WHAT IS BEING ASKED >>
The lines below that include the word "list" are to be reported.

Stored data
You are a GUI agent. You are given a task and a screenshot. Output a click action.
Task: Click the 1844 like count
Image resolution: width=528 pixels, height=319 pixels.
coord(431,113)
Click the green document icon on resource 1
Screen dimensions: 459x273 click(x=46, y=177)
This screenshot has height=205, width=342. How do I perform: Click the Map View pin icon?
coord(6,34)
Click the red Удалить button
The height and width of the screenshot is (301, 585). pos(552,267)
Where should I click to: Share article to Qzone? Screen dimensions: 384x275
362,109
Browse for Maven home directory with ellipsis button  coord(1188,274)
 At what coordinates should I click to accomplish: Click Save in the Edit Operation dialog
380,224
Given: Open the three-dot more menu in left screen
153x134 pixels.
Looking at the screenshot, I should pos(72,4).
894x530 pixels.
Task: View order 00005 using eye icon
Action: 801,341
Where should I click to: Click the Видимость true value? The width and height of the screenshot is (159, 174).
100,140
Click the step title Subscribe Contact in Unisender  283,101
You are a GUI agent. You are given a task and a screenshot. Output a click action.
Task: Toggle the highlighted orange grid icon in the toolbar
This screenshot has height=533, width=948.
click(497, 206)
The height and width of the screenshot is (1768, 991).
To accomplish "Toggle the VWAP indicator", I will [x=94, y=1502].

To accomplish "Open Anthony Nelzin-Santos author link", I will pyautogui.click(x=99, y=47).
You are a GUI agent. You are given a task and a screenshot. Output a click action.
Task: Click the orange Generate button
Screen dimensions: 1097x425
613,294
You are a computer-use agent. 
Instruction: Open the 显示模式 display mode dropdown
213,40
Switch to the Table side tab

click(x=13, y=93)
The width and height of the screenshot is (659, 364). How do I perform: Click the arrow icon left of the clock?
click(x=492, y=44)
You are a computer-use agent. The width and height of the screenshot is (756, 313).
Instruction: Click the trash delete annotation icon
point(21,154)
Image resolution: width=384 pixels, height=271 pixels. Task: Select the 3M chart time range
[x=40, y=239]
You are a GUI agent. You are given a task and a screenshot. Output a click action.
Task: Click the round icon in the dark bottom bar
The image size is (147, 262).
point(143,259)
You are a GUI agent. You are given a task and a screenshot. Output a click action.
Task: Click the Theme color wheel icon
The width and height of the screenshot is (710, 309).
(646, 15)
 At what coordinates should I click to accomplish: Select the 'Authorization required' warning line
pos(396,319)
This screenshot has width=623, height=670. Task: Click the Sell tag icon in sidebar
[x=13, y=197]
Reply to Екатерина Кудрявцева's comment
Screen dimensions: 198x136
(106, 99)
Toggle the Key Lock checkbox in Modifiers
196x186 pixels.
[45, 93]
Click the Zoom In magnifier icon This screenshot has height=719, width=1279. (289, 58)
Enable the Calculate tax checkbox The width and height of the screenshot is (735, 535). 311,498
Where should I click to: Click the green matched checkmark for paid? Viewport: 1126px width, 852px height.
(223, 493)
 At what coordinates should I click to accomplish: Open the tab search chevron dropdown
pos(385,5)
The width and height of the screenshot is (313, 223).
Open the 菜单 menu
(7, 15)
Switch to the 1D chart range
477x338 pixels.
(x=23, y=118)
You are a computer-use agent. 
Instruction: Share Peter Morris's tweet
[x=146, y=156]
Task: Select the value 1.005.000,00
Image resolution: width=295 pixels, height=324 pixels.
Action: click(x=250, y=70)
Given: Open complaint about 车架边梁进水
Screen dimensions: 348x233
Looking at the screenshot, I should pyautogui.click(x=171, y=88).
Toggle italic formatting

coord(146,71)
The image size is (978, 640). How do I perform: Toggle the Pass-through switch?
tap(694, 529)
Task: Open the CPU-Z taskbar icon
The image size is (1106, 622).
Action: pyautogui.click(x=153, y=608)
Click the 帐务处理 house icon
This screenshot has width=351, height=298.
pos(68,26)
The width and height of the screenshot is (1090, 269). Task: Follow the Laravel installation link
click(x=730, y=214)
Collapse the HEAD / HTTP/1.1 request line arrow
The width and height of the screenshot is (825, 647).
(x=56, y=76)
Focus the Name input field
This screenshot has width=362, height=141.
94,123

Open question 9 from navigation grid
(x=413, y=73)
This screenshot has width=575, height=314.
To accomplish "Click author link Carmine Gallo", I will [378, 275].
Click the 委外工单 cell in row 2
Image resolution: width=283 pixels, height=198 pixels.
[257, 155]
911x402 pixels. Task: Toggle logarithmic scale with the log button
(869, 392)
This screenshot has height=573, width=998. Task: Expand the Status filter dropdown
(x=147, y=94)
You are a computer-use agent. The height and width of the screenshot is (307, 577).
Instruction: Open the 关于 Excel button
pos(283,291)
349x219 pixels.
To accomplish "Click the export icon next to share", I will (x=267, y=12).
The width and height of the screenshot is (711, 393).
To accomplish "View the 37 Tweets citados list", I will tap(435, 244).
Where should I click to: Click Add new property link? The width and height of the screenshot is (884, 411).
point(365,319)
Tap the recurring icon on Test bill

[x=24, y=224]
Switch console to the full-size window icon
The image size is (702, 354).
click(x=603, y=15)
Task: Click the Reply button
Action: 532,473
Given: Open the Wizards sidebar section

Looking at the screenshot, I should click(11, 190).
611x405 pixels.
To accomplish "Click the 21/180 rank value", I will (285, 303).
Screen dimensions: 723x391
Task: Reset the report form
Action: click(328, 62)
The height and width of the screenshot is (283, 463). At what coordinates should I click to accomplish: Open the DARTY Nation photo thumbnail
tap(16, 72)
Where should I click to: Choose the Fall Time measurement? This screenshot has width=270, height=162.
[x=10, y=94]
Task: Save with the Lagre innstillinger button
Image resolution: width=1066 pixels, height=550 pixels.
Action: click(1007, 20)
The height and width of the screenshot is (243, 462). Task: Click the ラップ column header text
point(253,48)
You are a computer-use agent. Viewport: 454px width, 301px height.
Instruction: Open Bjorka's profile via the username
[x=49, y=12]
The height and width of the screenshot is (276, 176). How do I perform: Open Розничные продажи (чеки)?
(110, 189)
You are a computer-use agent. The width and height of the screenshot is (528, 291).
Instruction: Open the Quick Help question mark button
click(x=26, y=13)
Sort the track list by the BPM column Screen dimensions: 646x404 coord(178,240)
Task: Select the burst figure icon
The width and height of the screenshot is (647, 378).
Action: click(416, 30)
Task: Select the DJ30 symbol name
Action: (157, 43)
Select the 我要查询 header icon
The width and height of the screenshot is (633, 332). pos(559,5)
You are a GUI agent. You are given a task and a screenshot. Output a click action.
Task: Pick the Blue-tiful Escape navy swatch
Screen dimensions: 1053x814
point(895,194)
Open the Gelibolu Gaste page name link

WRITTEN ANSWER >>
To accomplish "View the 37 Tweets citados list", I will tap(435, 244).
Sort the track list by the BPM column Screen dimensions: 646x404 coord(178,240)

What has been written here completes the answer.